Inside the final days of the Yanukovich presidency

Over the weekend, The New York Times published a comprehensive narrative report, based on interviews with various key players on both sides of the 2014 Ukrainian Revolution (and in neighboring countries involved in managing the crisis), to try to get the full story of how President Viktor Yanukovich’s presidency came to an abrupt end last spring.

An investigation by The New York Times into the final hours of Mr. Yanukovych’s rule — based on interviews with prominent players, including former commanders of the Berkut riot police and other security units, telephone records and other documents — shows that the president was not so much overthrown as cast adrift by his own allies, and that Western officials were just as surprised by the meltdown as anyone else.

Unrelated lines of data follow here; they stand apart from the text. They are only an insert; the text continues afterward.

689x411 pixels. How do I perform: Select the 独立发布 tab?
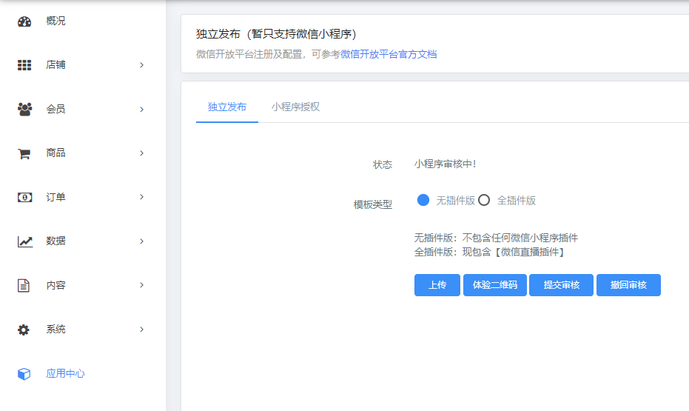227,107
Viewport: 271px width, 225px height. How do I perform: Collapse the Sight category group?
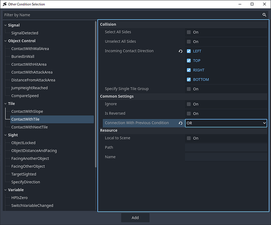click(5, 135)
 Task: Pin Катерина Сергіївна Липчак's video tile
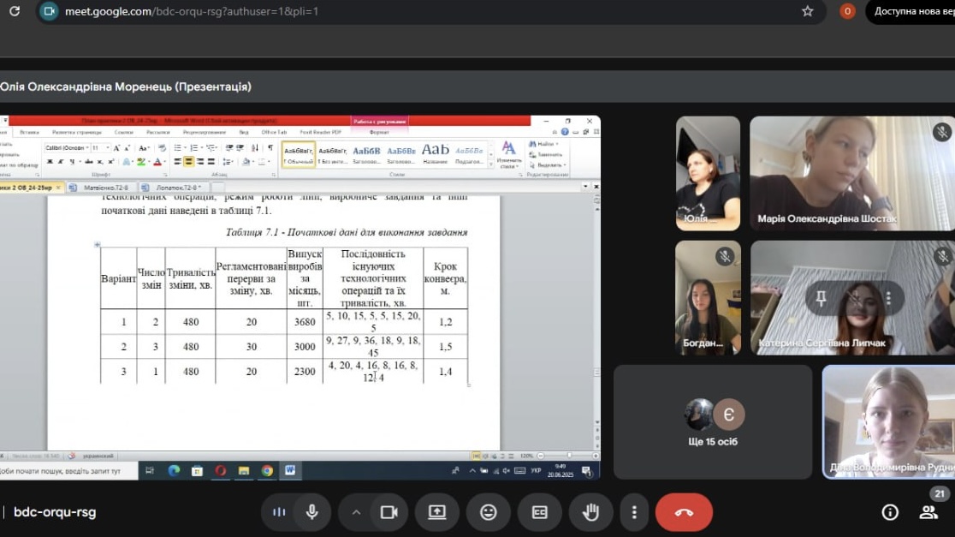coord(821,298)
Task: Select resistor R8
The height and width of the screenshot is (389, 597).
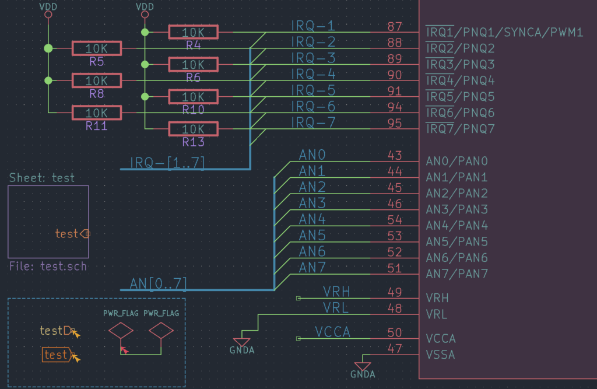Action: coord(96,80)
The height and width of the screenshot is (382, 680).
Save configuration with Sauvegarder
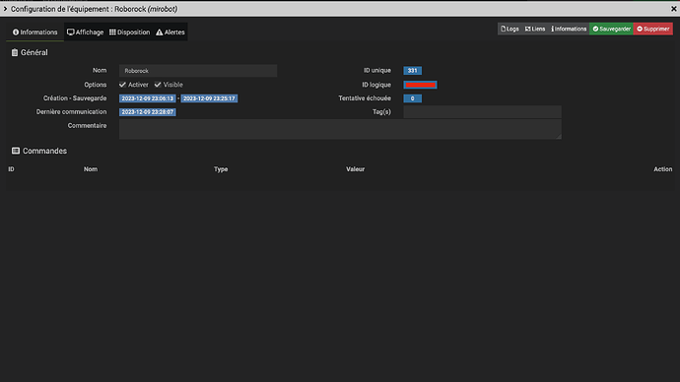pos(611,29)
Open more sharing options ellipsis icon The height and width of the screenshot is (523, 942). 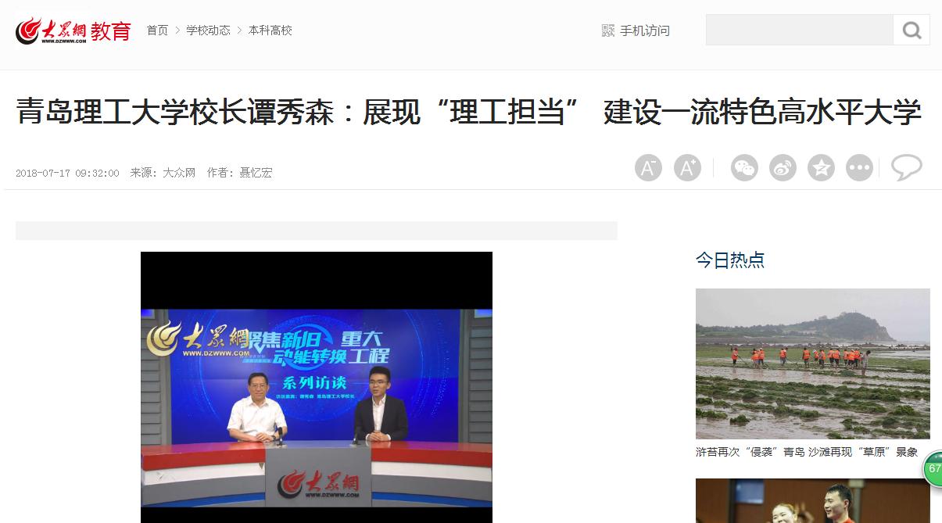859,168
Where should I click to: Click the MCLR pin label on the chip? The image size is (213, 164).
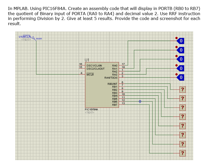click(90, 75)
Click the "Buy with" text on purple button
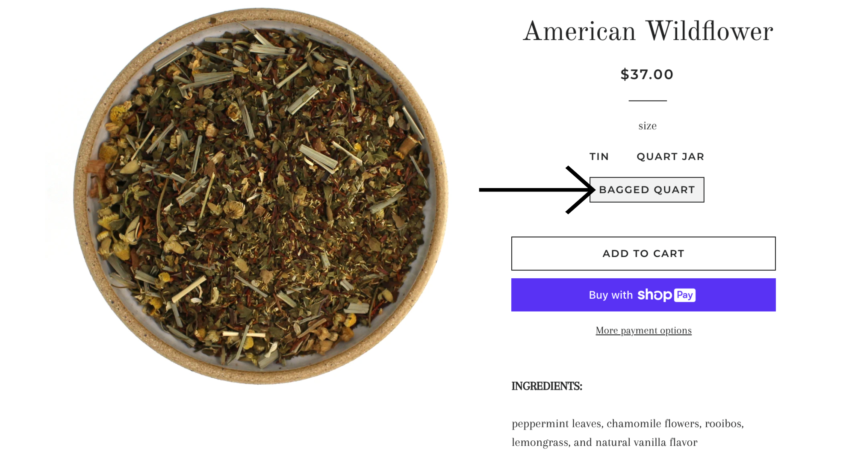 pyautogui.click(x=610, y=295)

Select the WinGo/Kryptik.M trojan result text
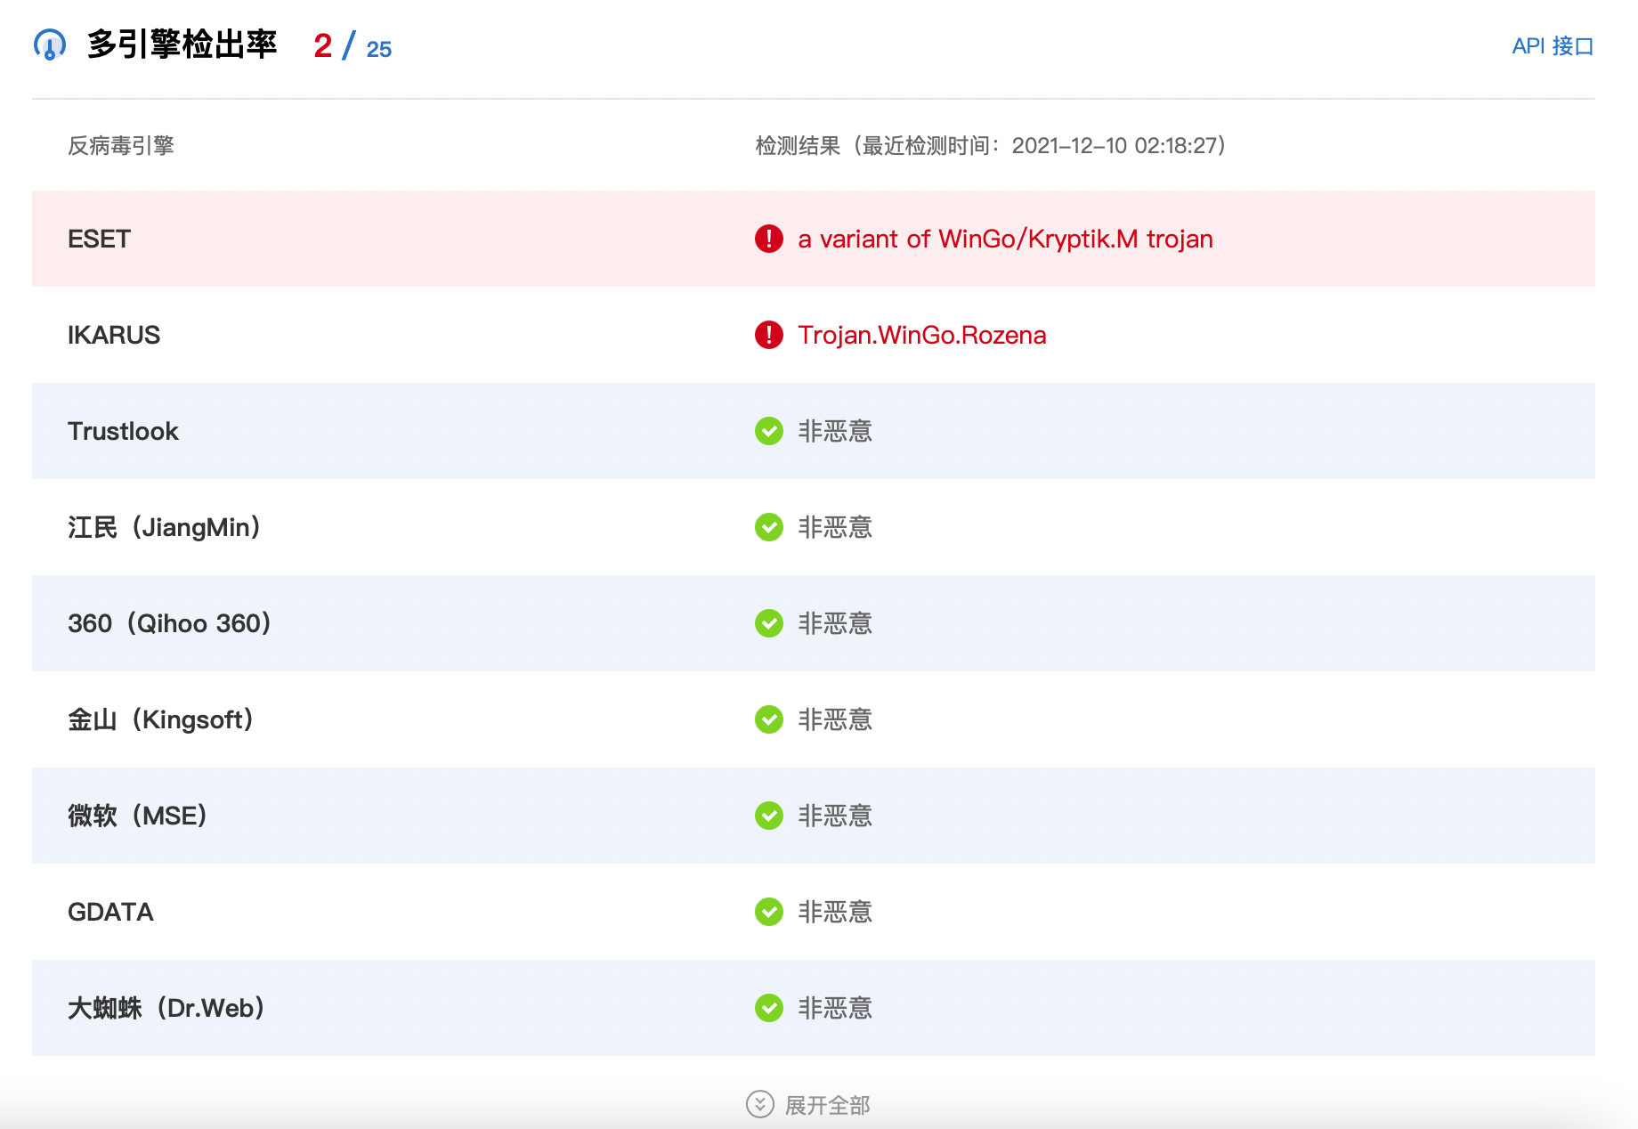click(x=1005, y=239)
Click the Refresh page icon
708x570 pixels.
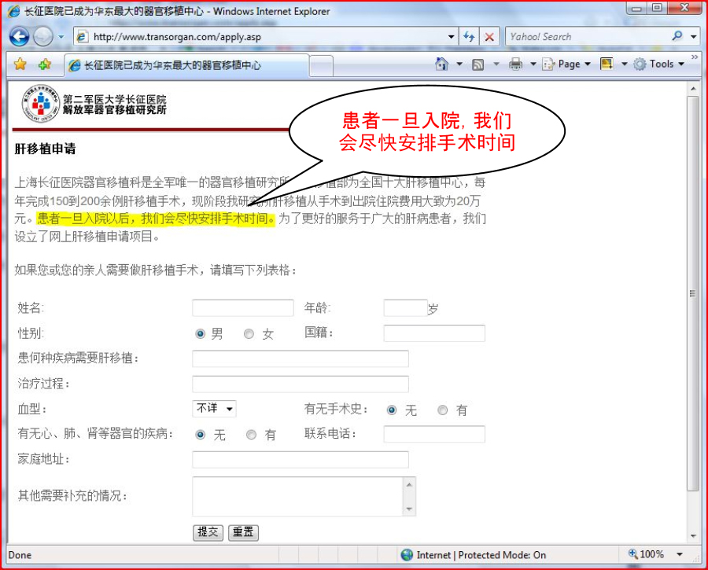pyautogui.click(x=470, y=37)
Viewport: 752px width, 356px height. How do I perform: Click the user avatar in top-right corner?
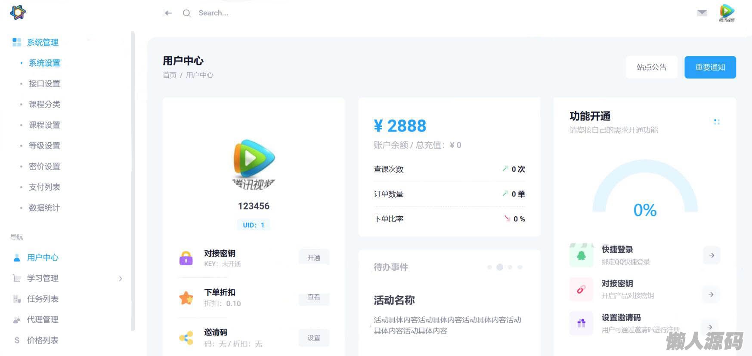pyautogui.click(x=727, y=12)
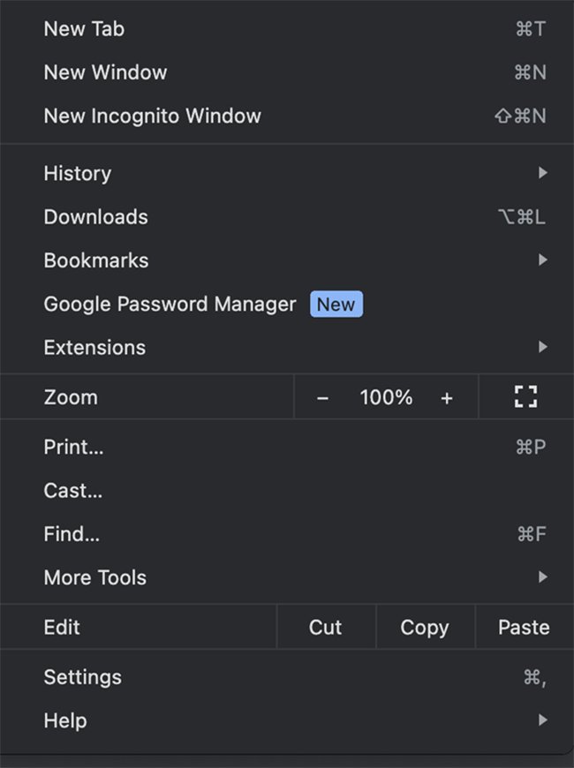Image resolution: width=574 pixels, height=768 pixels.
Task: Open the Downloads page
Action: click(x=95, y=217)
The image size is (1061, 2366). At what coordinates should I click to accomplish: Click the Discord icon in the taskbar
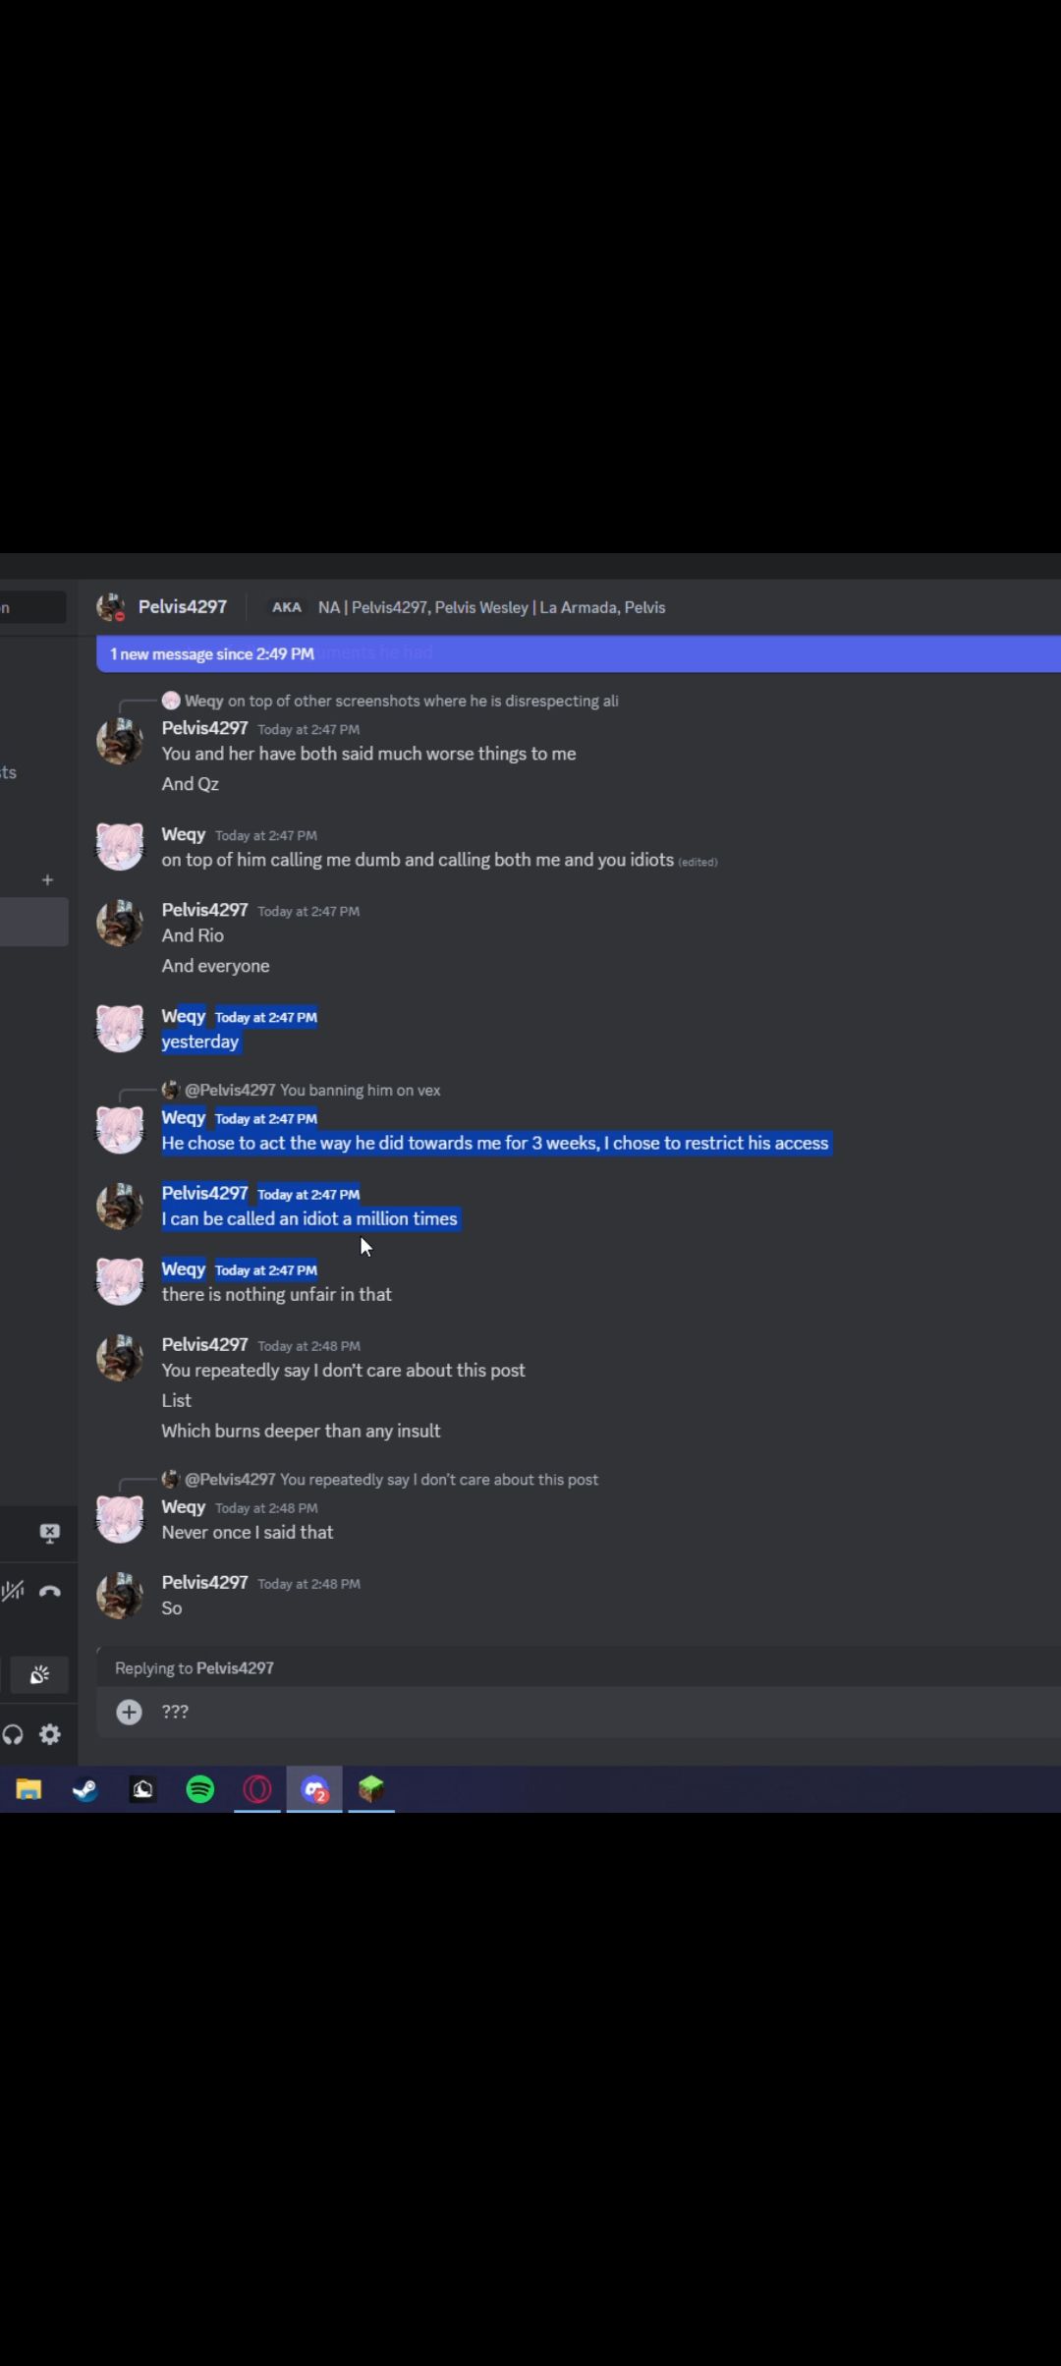tap(314, 1789)
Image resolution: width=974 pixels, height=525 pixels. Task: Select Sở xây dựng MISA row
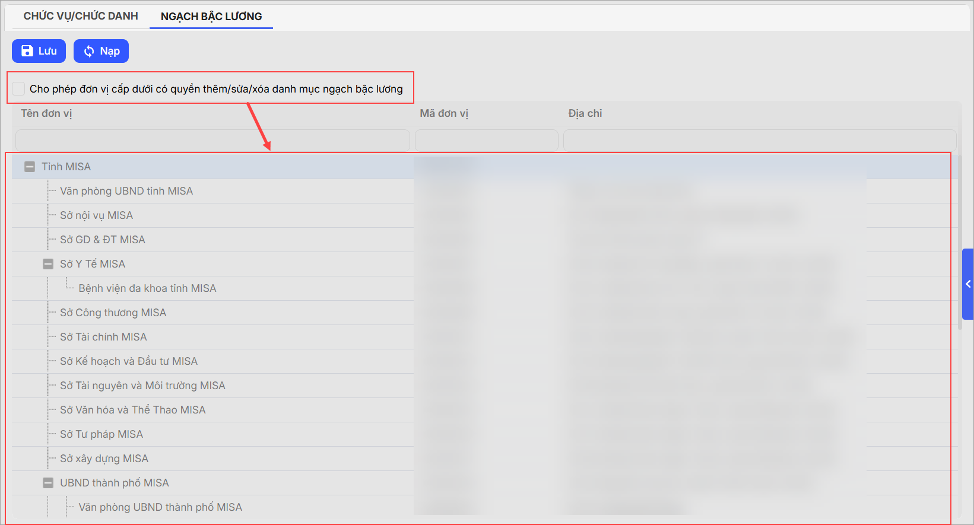click(x=104, y=459)

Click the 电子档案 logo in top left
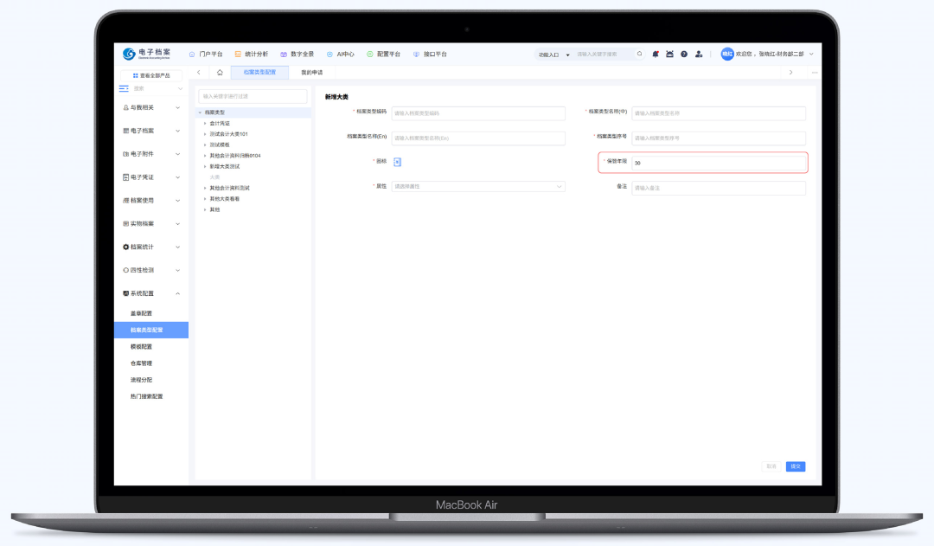(x=146, y=54)
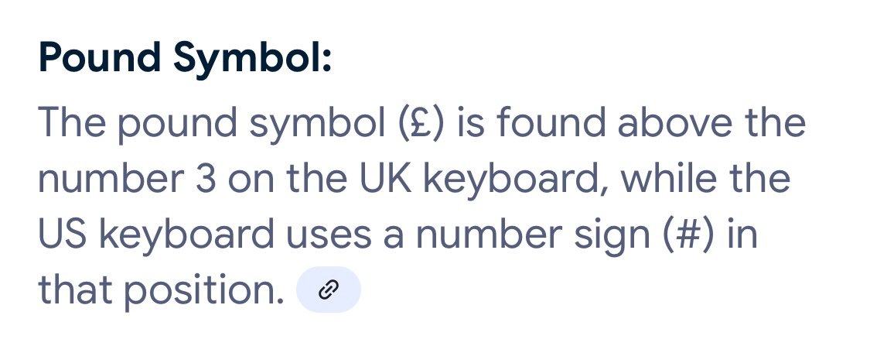Click the word 'Pound' in the bold heading
The width and height of the screenshot is (870, 353).
100,57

My main takeaway from reading the lengthy but compelling piece: Not only did two-thirds of eastern Ukrainians and virtually all western Ukrainians support the ouster of President Yanukovich last year (as was known from polls conducted in March, just after it happened), but it turns out all of the elites had abandoned him too — including his own ethnically Russian-dominated political party. Even former diehard supporters in the east were refusing to host him for a tour of factories and other sites, which might have provided cover for temporarily leaving Kiev for a cooling-off period without appearing to flee. (That disappearance, it seems, while not intended to create a vacuum, may actually have triggered the final decision by parliament to remove him from office early.)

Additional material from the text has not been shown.